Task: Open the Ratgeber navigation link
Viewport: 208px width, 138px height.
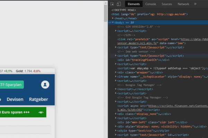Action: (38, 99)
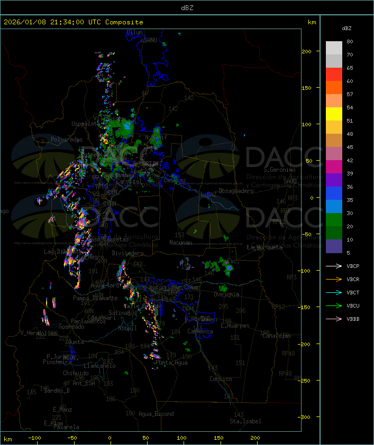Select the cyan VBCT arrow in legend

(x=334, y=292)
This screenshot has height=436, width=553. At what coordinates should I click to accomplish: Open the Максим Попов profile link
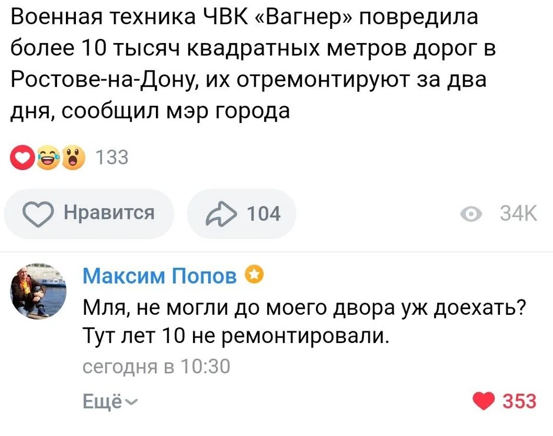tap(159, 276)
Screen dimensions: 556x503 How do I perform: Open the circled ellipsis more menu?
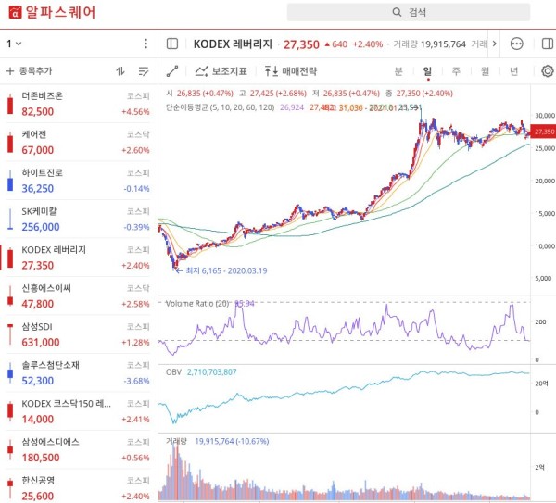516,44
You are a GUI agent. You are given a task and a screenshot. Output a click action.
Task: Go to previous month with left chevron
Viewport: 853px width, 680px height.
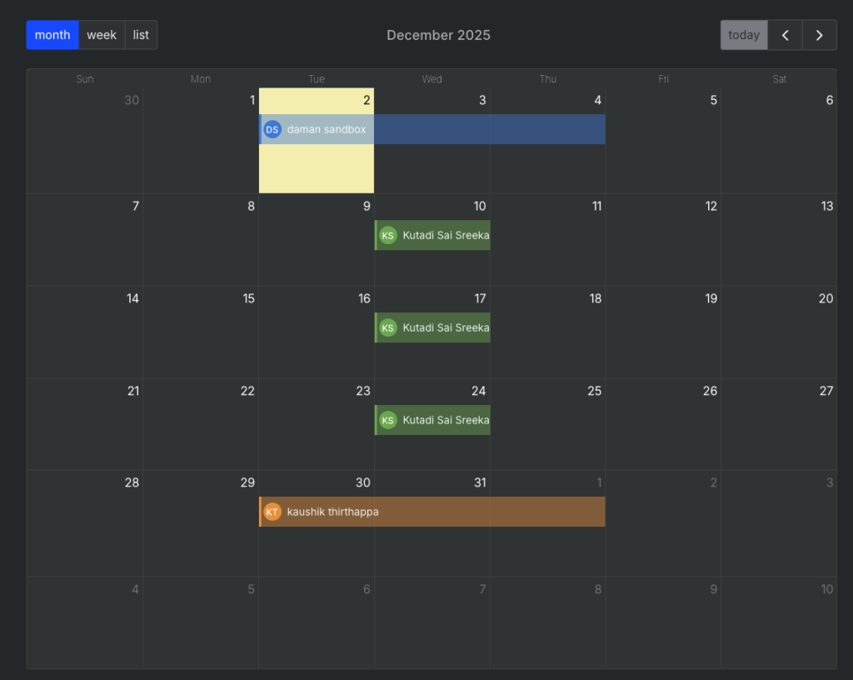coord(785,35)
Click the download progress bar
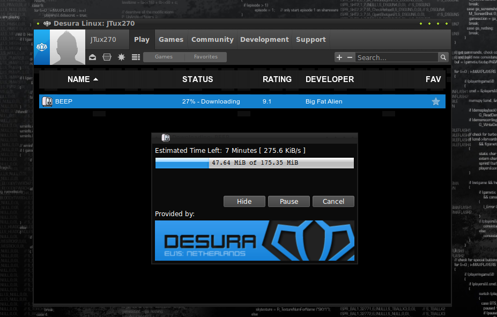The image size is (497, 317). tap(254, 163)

■ What you have to do
Can you copy down the rows from the one containing "You are a GUI" through the final row, both ends included, without the pictures?

■ Answer below
You are a GUI agent. You are given a task and a screenshot. Output a click action.
Task: Go to previous month with left chevron
Viewport: 853px width, 680px height.
coord(785,35)
Click the download progress bar
The image size is (497, 317). tap(254, 163)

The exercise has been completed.